▸ PROBLEM TO SOLVE:
From the first line to the last, set down the material exactly, leaving out its pictures.

▸ DATA TO EXAMINE:
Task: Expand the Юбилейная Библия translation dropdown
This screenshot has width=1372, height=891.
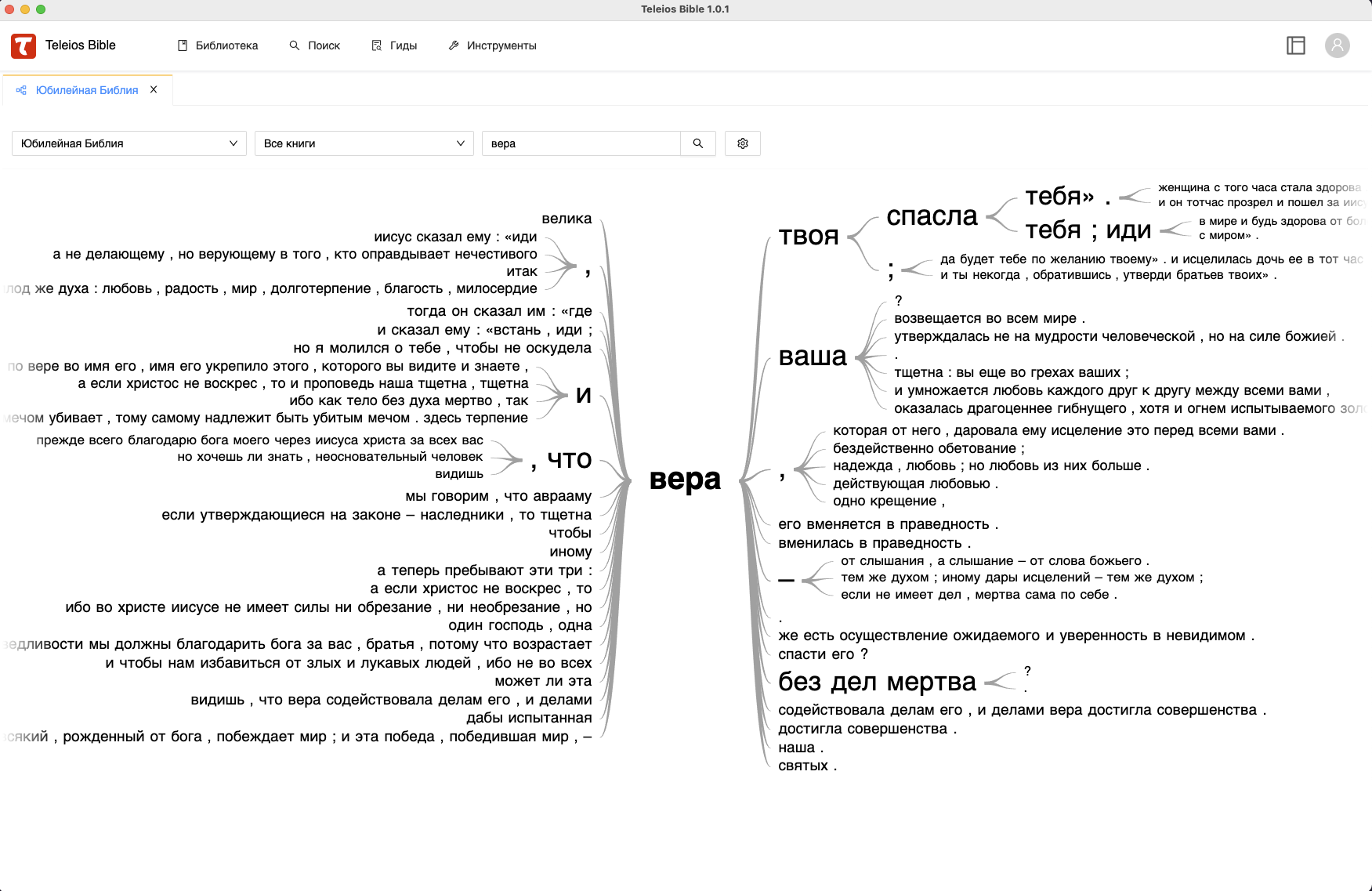Action: tap(129, 143)
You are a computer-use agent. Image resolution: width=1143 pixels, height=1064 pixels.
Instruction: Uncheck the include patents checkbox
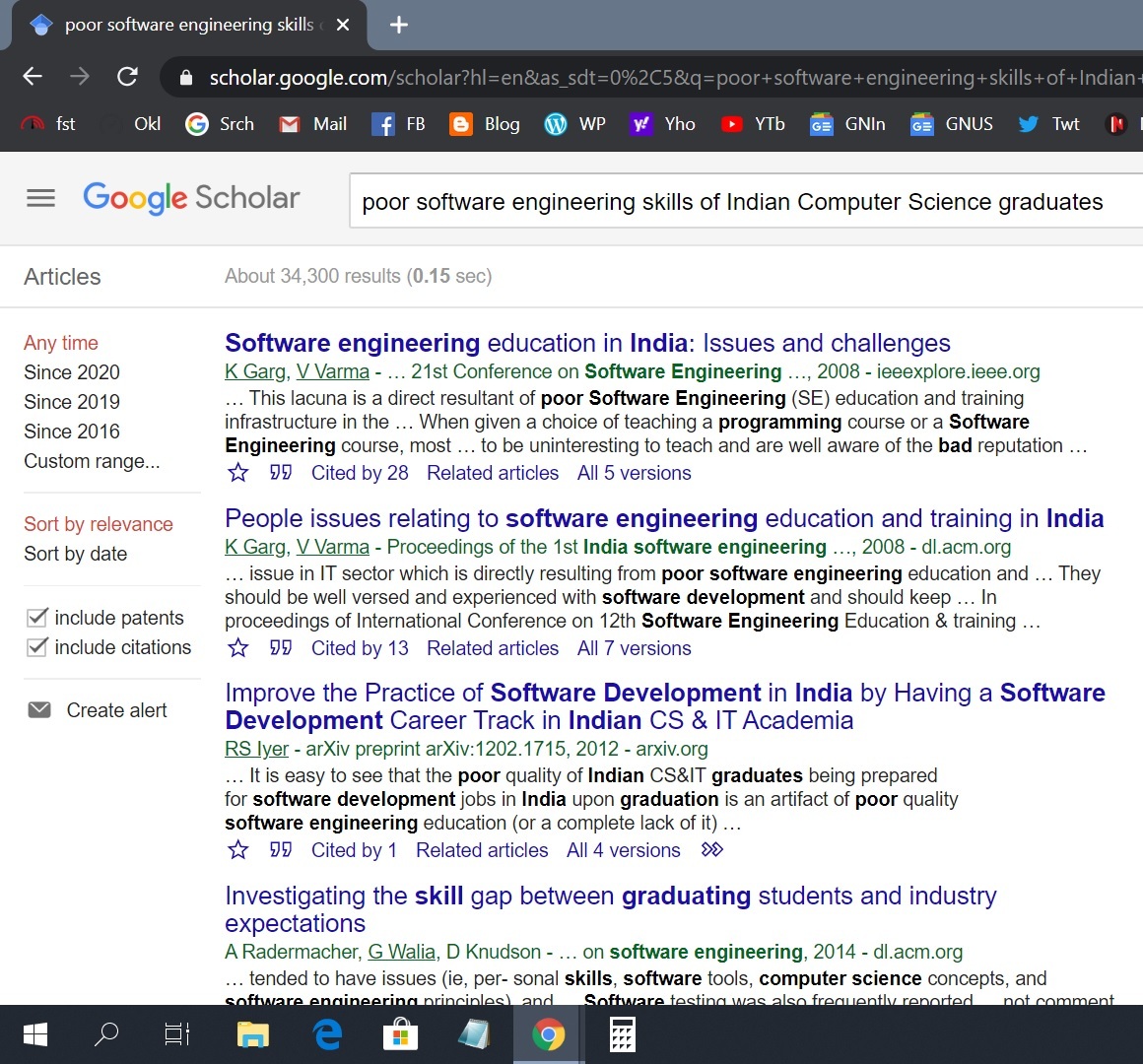(x=37, y=618)
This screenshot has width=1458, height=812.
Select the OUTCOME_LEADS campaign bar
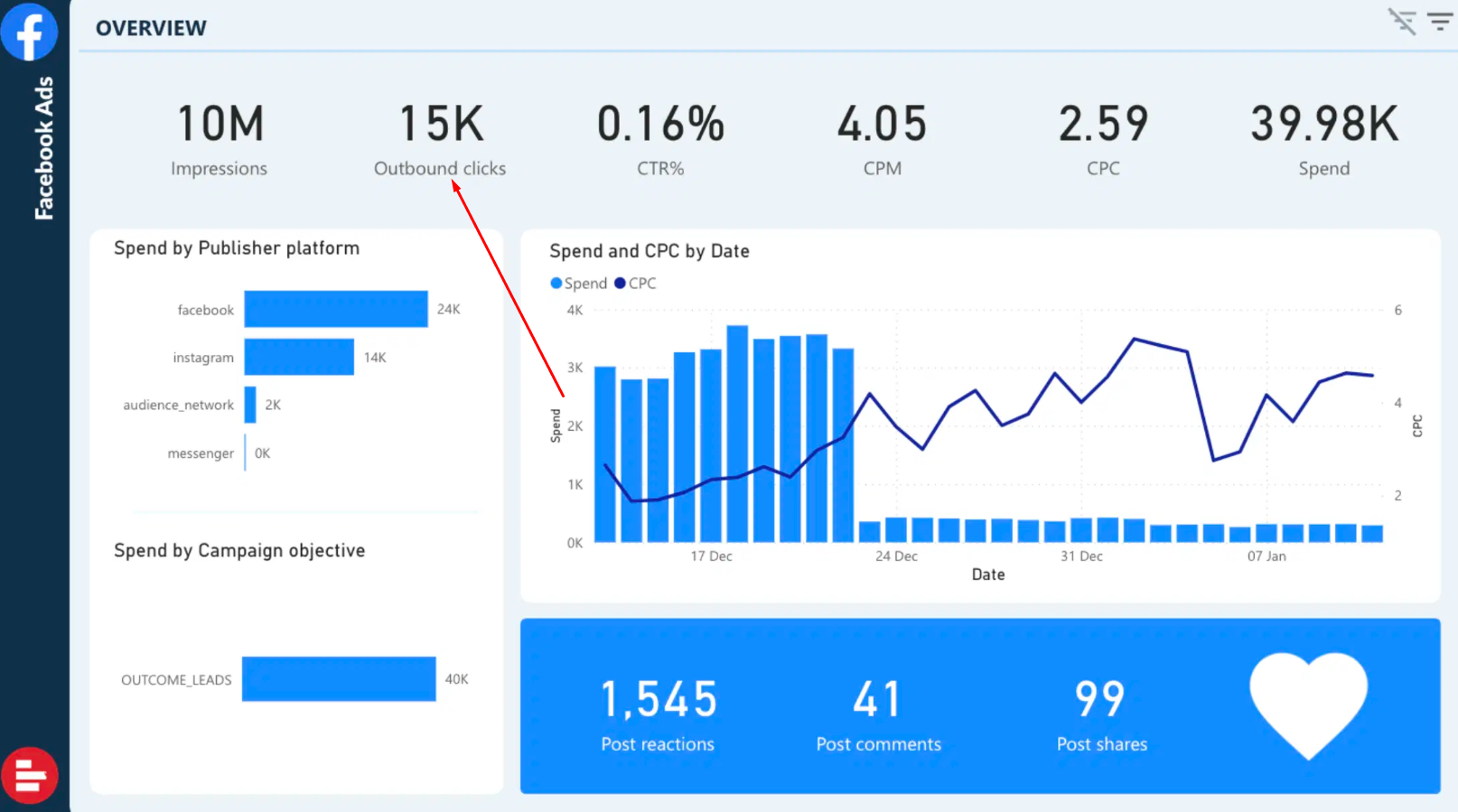[x=339, y=678]
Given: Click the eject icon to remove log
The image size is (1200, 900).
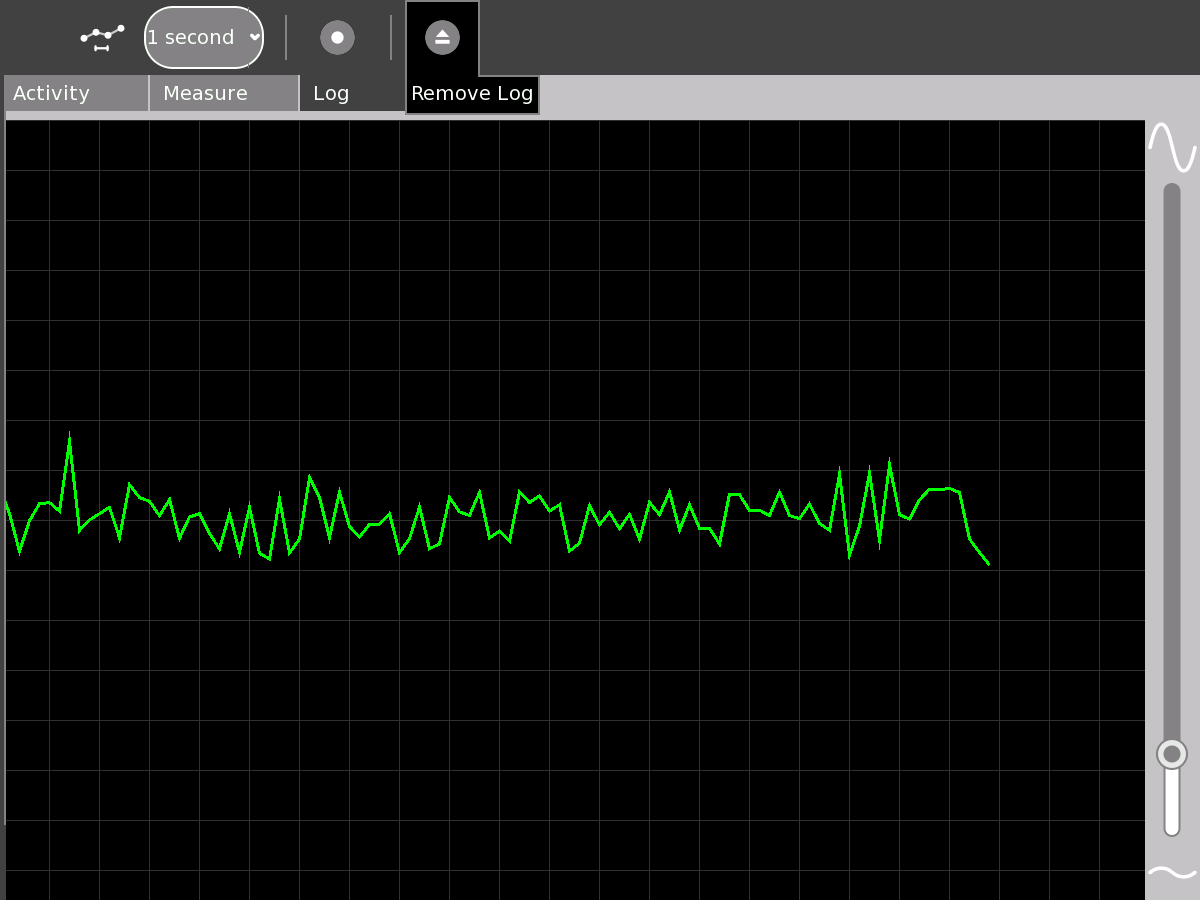Looking at the screenshot, I should (x=442, y=37).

▸ RESULT:
Task: Expand the Юбилейная Библия translation dropdown
This screenshot has width=1372, height=891.
Action: tap(129, 143)
You are a computer-use agent. Image resolution: width=1143 pixels, height=1064 pixels.
Instruction: Uncheck the include patents checkbox
(x=37, y=618)
This screenshot has width=1458, height=812.
Select the OUTCOME_LEADS campaign bar
[x=339, y=678]
Given: Click the eject icon to remove log
The image size is (1200, 900).
Looking at the screenshot, I should (x=442, y=37).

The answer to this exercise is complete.